C’est à cette commodité cependant que nous devons l’incident du roi de Cappadoce. Tous les Parisiens s’étaient dit qu’il était plus commode de voir l’entrée du roi à l’« osmé », plutôt que d’aller se faire bousculer dans la cohue : pour quarante sous, installés dans un bon fauteuil, ils jouiraient de la scène, de ses bruits militaires, de ses exhalaisons diverses, en un mot, de sa réalité. C’était bien raisonner, mais le résultat fut pitoyable, car sur le Passage du souverain il n’y avait personne, et le cortège royal défila dans des avenues désertes. Nous n’avons pas besoin de revenir sur les conséquences diplomatiques d’une pareille aventure que l’on peut qualifier de désastreuse.

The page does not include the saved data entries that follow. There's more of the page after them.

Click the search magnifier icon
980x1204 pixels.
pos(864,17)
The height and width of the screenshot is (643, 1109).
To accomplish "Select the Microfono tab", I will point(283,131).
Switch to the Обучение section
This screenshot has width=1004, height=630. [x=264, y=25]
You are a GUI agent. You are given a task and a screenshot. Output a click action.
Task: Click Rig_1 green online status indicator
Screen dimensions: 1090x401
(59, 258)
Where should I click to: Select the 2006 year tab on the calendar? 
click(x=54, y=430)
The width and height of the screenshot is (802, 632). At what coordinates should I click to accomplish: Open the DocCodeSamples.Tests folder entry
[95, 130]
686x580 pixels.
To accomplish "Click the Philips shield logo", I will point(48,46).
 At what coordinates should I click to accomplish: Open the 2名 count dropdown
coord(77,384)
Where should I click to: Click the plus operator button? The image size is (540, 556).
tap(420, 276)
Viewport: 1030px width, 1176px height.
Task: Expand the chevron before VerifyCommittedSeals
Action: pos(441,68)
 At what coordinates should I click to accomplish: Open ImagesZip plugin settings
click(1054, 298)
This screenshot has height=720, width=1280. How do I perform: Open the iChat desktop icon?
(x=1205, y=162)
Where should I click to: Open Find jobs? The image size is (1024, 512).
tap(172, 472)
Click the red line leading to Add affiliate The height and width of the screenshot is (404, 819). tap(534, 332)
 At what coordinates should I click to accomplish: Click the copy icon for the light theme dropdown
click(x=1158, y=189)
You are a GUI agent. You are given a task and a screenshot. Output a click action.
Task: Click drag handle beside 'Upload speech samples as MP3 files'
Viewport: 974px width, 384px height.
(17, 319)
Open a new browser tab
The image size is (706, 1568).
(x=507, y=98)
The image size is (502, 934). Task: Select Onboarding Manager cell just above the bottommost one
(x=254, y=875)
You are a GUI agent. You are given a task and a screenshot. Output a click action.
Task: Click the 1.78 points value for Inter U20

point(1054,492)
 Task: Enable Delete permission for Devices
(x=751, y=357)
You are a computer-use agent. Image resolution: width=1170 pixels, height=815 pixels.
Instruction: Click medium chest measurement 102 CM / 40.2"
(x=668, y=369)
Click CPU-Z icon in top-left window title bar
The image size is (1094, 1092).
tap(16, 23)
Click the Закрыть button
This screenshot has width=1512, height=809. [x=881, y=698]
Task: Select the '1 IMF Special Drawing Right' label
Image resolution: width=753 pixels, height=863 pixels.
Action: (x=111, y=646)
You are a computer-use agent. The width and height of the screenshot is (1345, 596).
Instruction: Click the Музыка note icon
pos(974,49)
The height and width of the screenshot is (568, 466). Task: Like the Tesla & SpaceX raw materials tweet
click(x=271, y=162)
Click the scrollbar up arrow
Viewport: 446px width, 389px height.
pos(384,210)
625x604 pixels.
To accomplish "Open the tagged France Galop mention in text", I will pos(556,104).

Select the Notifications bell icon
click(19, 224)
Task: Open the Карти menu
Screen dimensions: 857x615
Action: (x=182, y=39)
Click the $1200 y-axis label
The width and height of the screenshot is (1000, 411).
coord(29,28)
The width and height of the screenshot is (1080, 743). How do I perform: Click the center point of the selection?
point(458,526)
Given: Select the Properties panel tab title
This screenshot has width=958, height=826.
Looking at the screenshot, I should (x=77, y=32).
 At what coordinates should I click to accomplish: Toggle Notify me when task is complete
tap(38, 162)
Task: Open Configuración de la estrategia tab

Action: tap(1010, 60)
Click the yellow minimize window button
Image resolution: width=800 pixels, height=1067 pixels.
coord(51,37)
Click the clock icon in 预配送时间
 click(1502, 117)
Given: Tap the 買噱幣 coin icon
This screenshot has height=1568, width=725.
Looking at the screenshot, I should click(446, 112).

Heureusement, la Société Turner-Colomb et Cie, dont les ressources et le zèle sont infinis, a prévu le renouvellement d’une catastrophe aussi ridicule. Dans un mois nous fêterons l’empereur de Bithynie, et l’osmécinéphonécolor enregistrera et projettera l’entrée du prince dans Paris. Mais afin d’épargner au monarque un affront pareil à celui qu’éprouva le roi de Cappadoce, une annonce sera placardée et publiée demain dans les journaux ; nous pouvons en donner la teneur dès aujourd’hui :

LA SOCIÉTÉ TURNER-COLOMB ET Cie

demande

50000 FIGURANTS

pour composer la foule sur le passage d’un cortège

S’ADRESSER AU SIÈGE SOCIAL

Qu’on se le dise ! Notre politique en dépend.